**EXERCISE**
Please copy each line of the records below that includes the word "input".

**RECORDS SHOWN**
|---|
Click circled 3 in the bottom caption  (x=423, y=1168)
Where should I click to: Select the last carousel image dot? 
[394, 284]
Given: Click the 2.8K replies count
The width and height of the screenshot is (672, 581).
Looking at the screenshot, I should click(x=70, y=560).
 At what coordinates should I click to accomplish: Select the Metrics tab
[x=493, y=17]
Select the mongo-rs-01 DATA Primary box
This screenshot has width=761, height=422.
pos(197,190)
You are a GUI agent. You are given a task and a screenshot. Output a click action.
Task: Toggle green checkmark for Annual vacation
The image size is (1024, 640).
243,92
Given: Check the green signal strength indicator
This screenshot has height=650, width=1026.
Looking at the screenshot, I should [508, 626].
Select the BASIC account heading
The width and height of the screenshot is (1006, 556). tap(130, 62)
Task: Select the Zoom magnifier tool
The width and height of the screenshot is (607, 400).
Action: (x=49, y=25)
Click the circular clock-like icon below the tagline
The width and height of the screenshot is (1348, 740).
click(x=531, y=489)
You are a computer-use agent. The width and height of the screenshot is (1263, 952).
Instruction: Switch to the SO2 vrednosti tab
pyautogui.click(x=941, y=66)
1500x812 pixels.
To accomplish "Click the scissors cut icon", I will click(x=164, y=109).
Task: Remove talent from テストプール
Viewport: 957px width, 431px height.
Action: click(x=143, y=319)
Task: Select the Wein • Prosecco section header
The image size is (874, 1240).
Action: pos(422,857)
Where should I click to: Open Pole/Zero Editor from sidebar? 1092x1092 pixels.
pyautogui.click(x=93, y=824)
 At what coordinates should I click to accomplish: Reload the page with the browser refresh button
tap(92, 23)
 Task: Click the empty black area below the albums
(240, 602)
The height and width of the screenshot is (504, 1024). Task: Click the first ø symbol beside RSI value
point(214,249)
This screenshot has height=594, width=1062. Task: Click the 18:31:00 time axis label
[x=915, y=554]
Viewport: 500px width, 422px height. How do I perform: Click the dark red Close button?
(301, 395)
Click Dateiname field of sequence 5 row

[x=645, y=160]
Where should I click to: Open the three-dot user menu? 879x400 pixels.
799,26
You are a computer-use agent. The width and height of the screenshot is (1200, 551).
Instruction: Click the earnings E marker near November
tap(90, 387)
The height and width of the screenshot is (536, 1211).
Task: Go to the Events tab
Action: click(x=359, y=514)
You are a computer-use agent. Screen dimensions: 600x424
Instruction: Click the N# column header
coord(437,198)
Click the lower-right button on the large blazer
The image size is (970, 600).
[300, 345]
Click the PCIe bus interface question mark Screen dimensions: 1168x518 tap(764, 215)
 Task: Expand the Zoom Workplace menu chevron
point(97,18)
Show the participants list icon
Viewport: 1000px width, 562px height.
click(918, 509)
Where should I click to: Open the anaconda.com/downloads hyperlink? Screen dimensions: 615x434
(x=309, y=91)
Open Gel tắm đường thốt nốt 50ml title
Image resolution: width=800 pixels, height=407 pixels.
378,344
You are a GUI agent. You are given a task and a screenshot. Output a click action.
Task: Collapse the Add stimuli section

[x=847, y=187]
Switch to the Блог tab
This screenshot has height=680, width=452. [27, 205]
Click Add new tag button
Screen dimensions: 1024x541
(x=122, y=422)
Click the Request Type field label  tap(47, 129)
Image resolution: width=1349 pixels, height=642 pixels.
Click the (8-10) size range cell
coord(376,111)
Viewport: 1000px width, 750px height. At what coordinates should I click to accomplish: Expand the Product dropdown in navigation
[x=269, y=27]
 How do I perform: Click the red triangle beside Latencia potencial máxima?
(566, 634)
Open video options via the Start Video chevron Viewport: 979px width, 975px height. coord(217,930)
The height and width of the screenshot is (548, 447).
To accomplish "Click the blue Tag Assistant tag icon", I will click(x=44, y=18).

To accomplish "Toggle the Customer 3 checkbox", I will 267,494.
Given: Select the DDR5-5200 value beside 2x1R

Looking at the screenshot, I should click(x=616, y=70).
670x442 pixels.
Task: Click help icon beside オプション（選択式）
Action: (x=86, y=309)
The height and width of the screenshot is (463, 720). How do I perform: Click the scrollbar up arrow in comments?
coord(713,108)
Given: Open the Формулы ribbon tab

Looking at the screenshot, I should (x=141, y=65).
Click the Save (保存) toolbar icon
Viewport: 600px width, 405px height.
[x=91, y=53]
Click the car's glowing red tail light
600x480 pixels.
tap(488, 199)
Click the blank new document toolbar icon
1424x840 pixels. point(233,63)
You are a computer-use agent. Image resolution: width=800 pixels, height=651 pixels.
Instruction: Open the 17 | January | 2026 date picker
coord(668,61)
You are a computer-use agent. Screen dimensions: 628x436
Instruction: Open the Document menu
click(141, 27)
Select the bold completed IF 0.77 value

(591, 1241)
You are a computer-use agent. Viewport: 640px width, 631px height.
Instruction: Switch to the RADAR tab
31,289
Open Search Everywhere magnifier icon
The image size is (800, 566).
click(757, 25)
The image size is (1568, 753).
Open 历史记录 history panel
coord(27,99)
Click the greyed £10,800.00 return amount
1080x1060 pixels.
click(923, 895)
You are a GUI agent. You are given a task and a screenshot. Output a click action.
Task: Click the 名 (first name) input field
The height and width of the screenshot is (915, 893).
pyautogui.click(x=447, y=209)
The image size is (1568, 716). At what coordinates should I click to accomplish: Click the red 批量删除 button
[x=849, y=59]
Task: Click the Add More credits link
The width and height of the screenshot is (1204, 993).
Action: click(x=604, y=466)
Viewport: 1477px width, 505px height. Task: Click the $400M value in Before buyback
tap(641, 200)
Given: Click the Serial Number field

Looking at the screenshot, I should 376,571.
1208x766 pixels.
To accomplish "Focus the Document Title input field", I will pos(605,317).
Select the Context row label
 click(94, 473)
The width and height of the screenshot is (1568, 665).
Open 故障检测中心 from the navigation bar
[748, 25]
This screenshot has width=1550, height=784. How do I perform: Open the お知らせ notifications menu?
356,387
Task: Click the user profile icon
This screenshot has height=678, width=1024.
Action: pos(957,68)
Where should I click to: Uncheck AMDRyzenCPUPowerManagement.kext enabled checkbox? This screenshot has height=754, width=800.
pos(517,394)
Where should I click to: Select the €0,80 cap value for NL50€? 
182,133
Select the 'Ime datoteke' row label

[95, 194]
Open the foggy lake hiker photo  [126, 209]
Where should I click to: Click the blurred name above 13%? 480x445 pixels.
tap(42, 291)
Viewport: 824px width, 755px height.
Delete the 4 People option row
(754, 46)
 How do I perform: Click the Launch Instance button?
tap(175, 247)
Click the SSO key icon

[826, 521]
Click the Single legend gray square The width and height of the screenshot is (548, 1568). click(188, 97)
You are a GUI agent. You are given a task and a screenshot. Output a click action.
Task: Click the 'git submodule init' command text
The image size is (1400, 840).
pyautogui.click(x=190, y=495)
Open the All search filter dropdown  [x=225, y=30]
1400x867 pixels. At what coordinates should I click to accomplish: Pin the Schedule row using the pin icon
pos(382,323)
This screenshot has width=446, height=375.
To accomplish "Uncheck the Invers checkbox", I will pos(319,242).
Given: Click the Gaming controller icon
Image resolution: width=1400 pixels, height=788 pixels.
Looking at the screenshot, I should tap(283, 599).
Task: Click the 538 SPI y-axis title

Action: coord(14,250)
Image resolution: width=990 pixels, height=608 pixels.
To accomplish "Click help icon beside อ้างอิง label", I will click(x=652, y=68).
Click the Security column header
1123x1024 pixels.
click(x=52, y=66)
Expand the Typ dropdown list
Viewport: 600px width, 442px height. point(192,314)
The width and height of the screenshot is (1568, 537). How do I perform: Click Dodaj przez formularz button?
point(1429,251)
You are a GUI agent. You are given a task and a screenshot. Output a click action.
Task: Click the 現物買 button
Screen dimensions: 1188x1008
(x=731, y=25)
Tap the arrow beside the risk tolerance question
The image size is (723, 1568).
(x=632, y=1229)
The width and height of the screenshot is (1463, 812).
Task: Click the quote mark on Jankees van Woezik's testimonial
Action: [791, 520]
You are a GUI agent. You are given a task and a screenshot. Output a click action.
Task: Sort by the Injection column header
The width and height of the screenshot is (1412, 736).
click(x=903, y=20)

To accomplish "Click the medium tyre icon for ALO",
|---|
**RESULT**
Task: Click the 名 (first name) input field
To accomplish "Focus the Document Title input field", I will pos(605,317).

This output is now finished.